Set exercise: Reproduce every row below word for word, omitting the pictures.

····················

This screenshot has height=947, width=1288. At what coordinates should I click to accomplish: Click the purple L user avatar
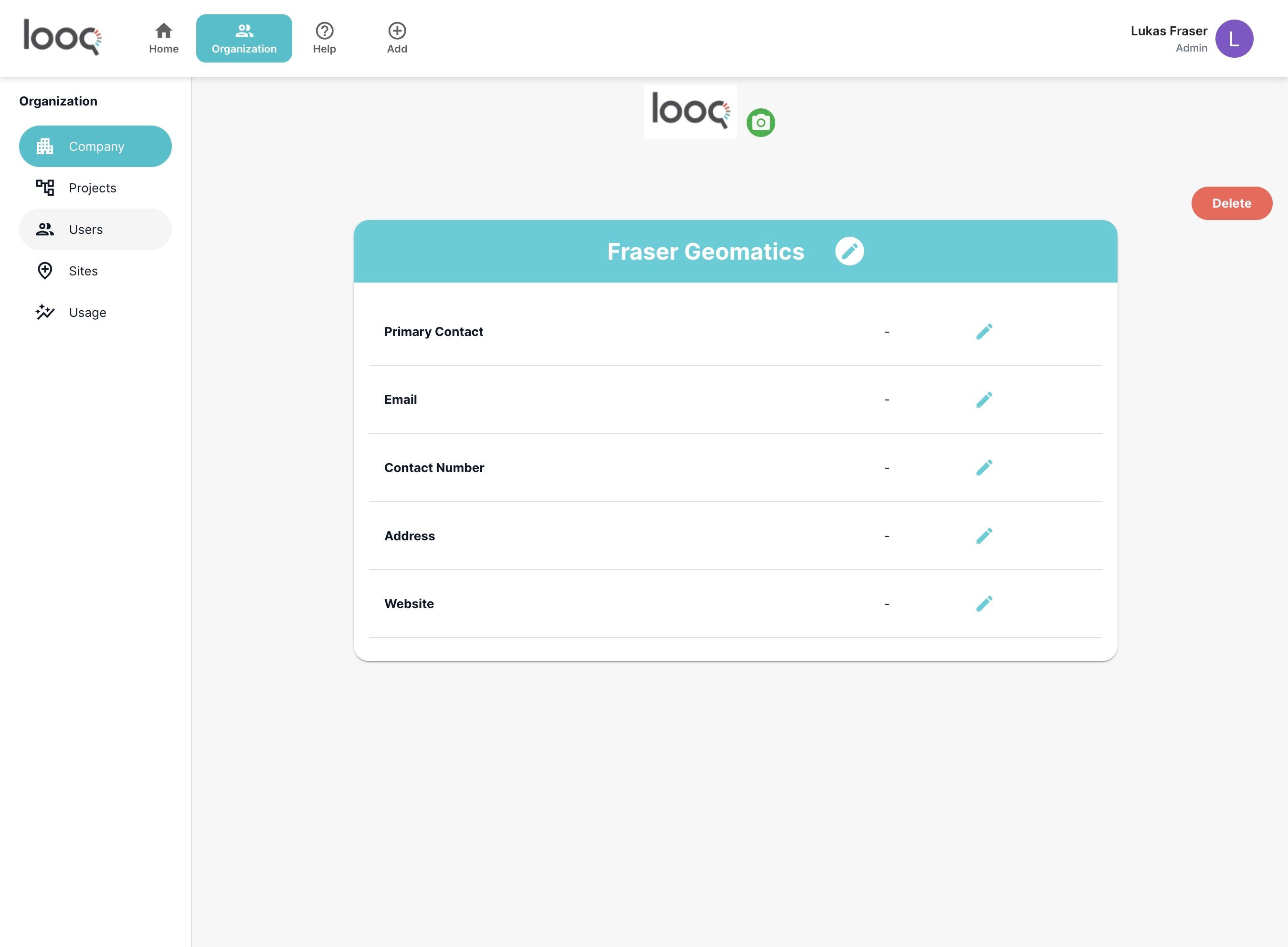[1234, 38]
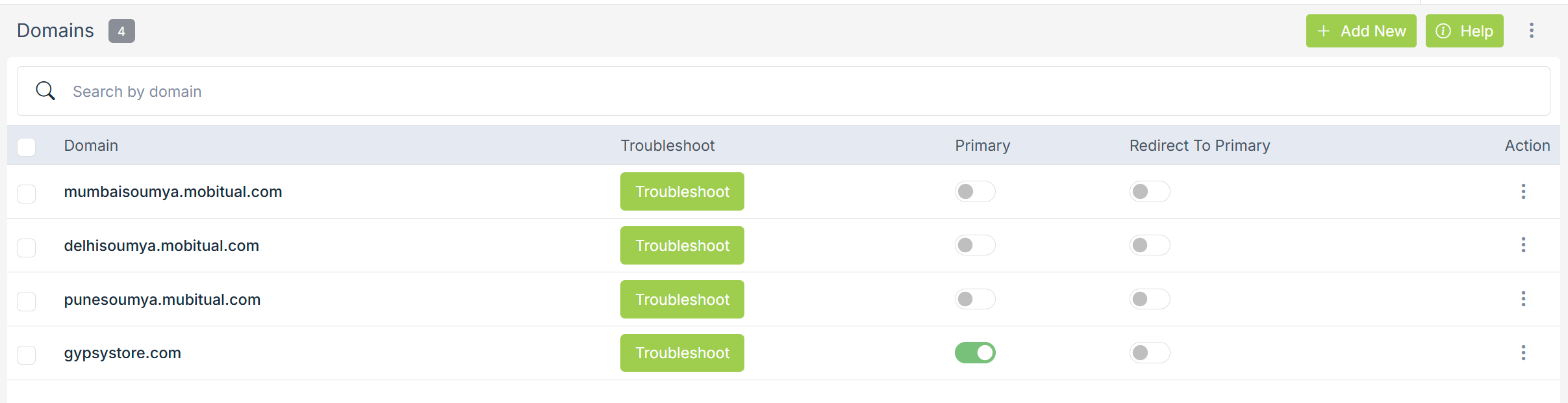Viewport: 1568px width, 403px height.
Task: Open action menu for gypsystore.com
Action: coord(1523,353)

····················

The completed task:
This screenshot has height=947, width=1288. At what coordinates should I click to accomplish: Click the purple L user avatar
[1234, 38]
Viewport: 1568px width, 403px height.
Task: Open action menu for gypsystore.com
Action: coord(1523,353)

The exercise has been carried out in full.